OBJECTIVE 1:
Tally the lines of the records below that contain the word "Click", and give only the number.

PASSAGE GIVEN:
+ + +
A lot of factors
can affect how profitable Florida’s blueberry market is. So far this year, though, things are looking good for Sunshine State growers.
The professional pickers’ fingers fly through rows of bushes at Tom West Blueberries in search of indigo-colored berries among the green and violet fruit.
The next two months are make-or-break for blueberry growers in Central Florida, whose business hinges on factors they can’t control: the weather, labor, the market — and their competitors’ luck.
“You definitely have to do a lot of praying,” said Stacy (West) Willliams, 41, who runs Tom West Blueberries in Ocoee with her brother, Scott West, and their father, Milton West.
Florida berries usually start ripening by early March, but Georgia’s crop nips at the Sunshine State’s heels. When Georgia fruit floods the market, prices drop, making it more cost-effective for Florida farmers to leave their late-season berries on the bushes or open them up to the u-pick market, said Dudley Calfee, president of the Florida Blueberry Growers Association.
This year, Florida is expected to benefit from Georgia’s misfortune. Growers there lost up to 80 percent of their berries in freezing temperatures last month.
Florida’s 2017 crop already was expected to exceed last year’s. An unusually warm No-
vember and December in 2015 prevented the bushes from getting the cold days they need to produce abundant fruit in 2016, and a cool early spring further delayed the season, said Jeff Williamson, a blueberry extension specialist at the University of Florida, which has developed most of the varieties grown in the state.
“Things are moving along at a much better pace than they were last year,” said Williamson, a professor of horticulture.
The wholesale price this year is expected to be $3 to $4 a pound, said Teddy Koukoulis, director of blueberry operations for Wish Farms in Plant City, one of the larger berry marketers in the state.
+ + +
LISTED ENTRIES:
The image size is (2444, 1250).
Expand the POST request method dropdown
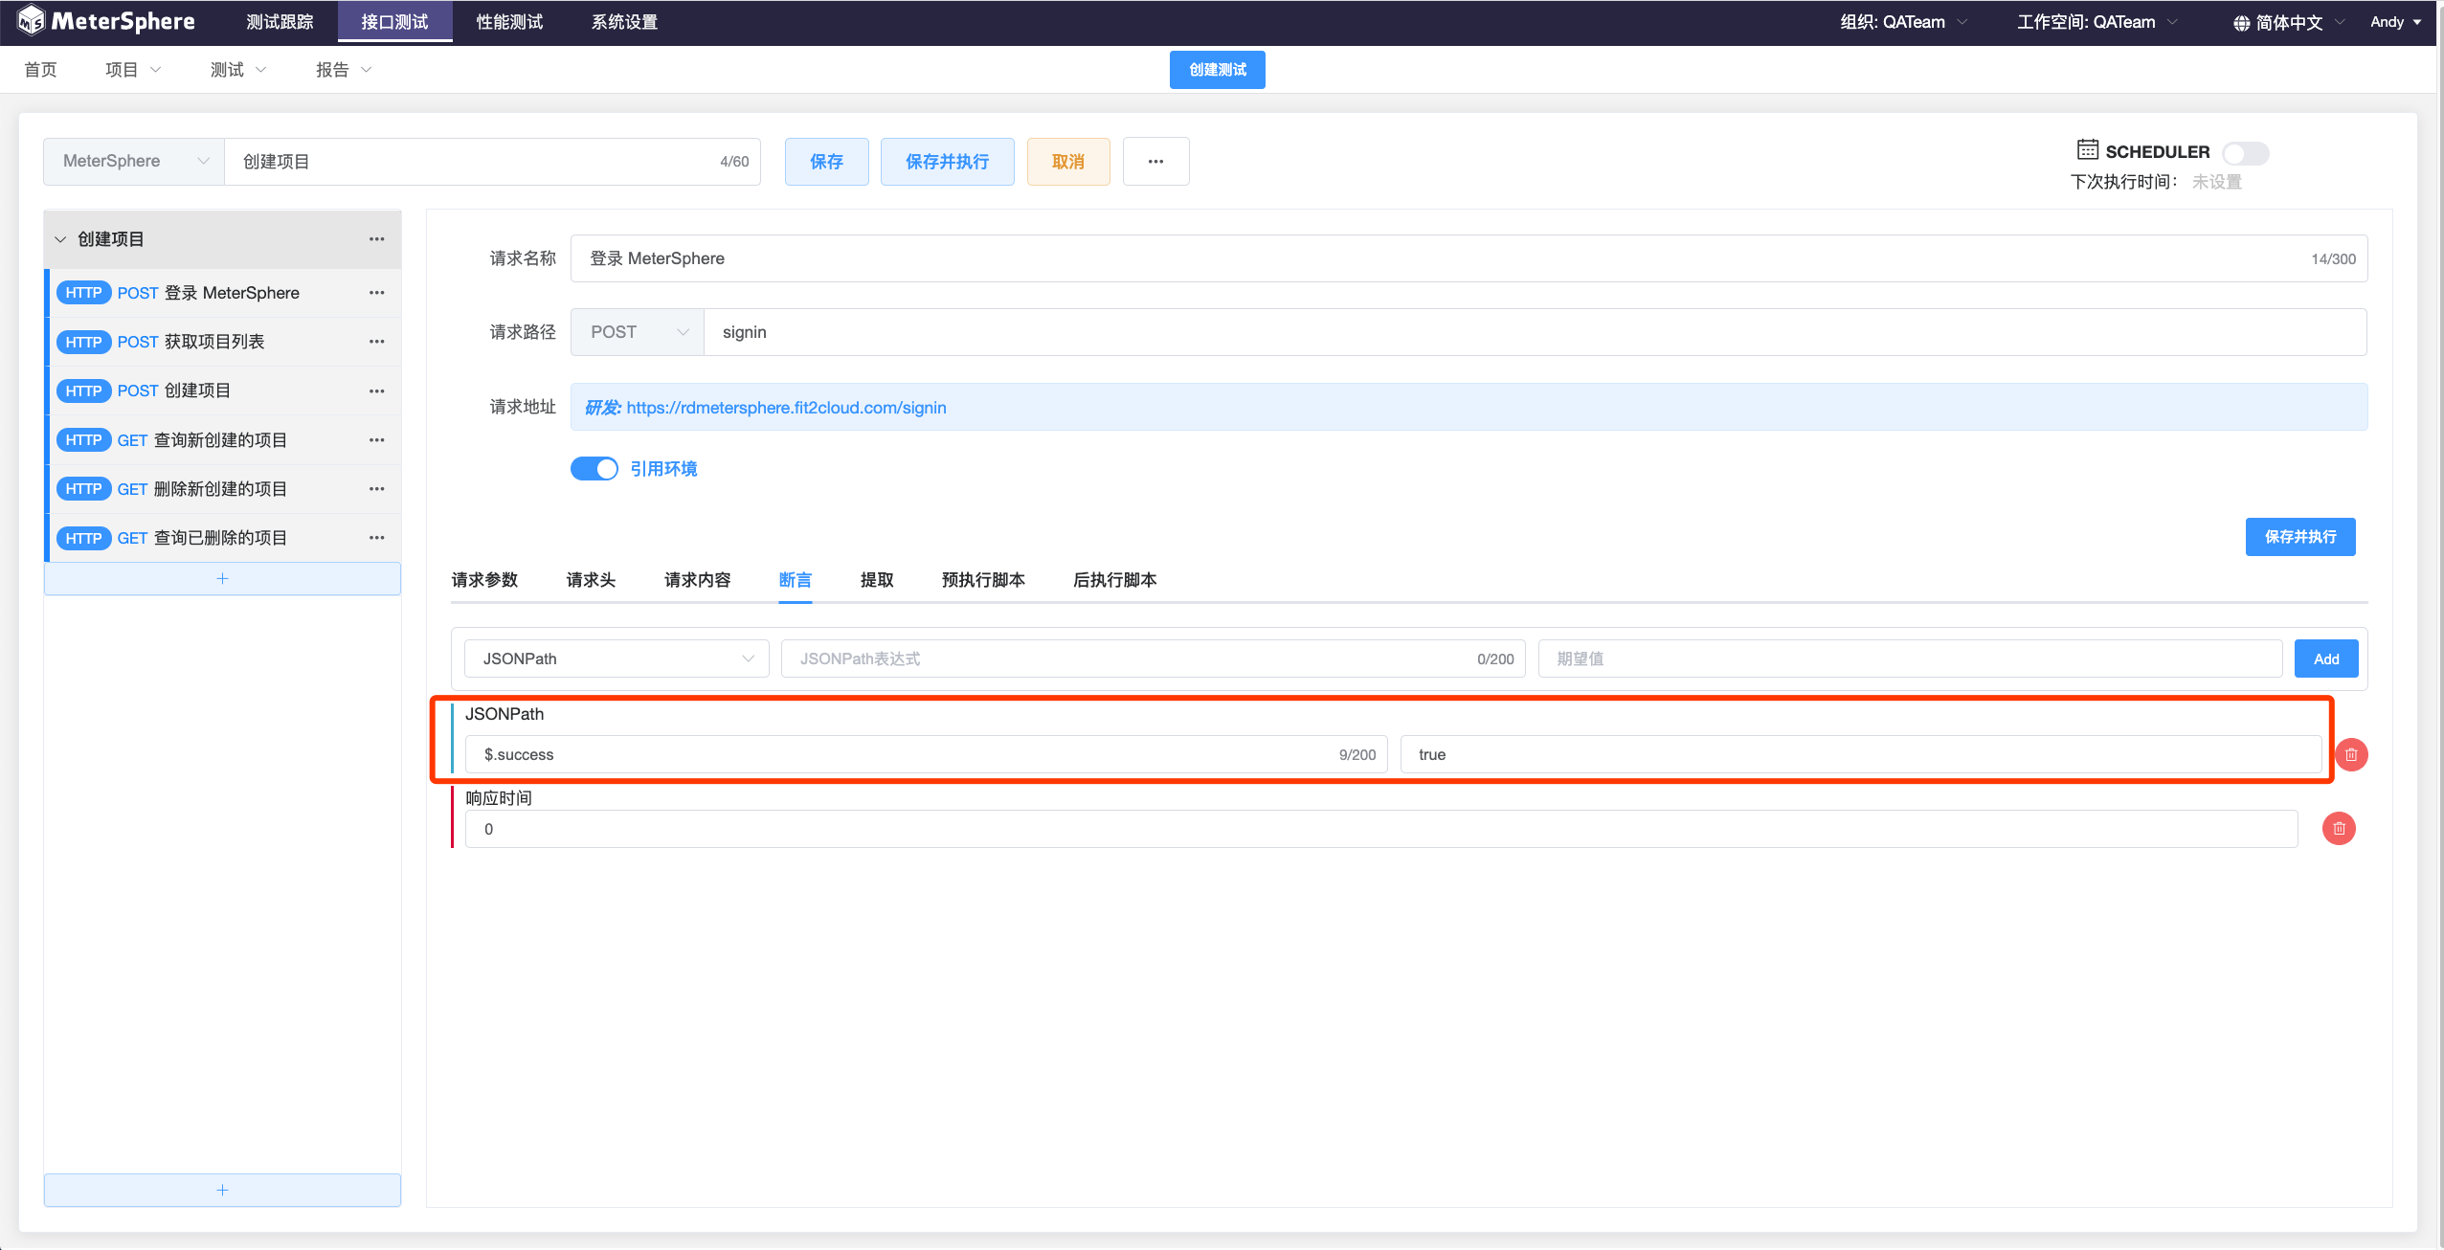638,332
+ + +
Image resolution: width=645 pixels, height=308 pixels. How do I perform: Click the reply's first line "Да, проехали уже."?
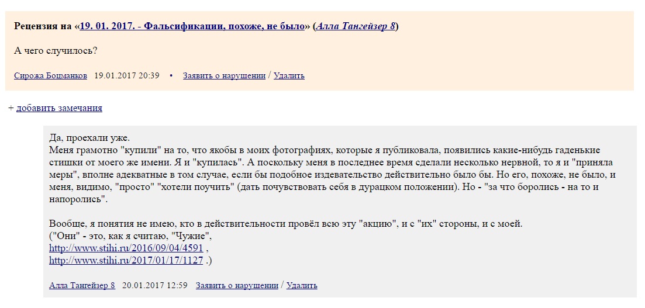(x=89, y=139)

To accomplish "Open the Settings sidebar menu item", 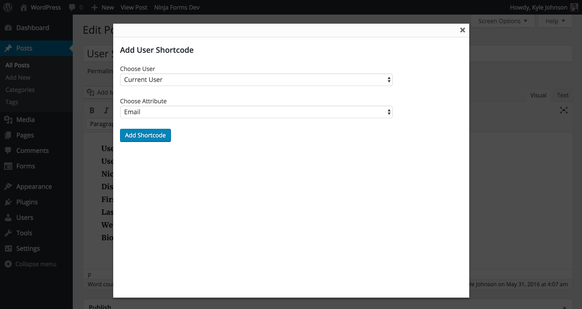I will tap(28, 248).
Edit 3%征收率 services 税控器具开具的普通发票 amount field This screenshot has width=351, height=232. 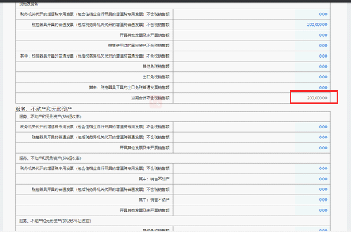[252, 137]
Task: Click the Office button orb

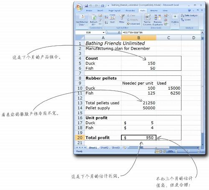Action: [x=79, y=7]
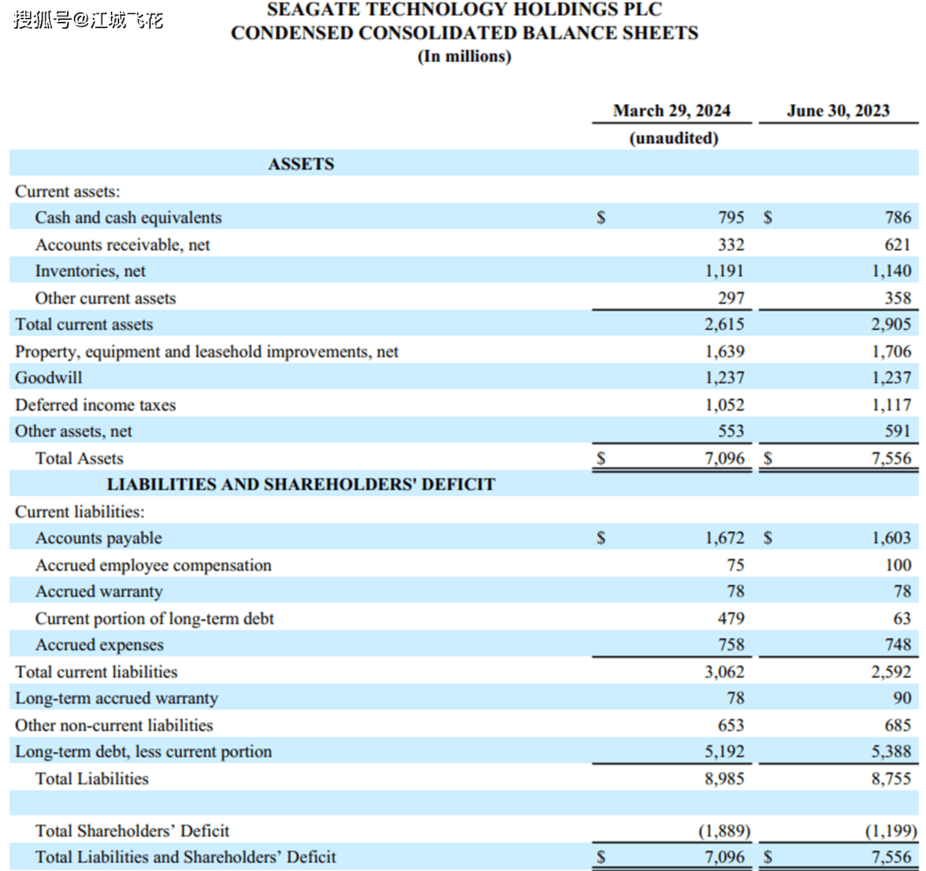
+ + +
OBJECTIVE 2:
Return, word for word, the portion of the blueberry article above between "Florida’s 2017 crop" and "grown in the state.", inclusive.

EXERCISE OUTPUT 1:
2

EXERCISE OUTPUT 2:
Florida’s 2017 crop already was expected to exceed last year’s. An unusually warm No-
vember and December in 2015 prevented the bushes from getting the cold days they need to produce abundant fruit in 2016, and a cool early spring further delayed the season, said Jeff Williamson, a blueberry extension specialist at the University of Florida, which has developed most of the varieties grown in the state.